Work item: Reproduce the entries shown below only from the line with "This screenshot has height=306, width=543." down to the line with "Click the Cortana search circle on taskbar", keeping both end lines and copying each one exactly.

──────── Records supplied

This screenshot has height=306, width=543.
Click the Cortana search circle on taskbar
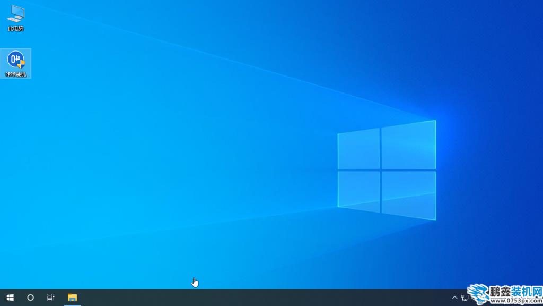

────────────────
──────── Records supplied

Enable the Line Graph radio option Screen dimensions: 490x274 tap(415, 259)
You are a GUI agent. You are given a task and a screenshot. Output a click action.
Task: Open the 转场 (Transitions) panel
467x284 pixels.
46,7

────────────────
──────── Records supplied

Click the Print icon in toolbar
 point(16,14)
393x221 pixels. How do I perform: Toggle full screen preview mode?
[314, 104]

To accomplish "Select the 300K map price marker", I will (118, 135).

────────────────

Exercise result:
This screenshot has height=306, width=543.
Click the Cortana search circle on taskbar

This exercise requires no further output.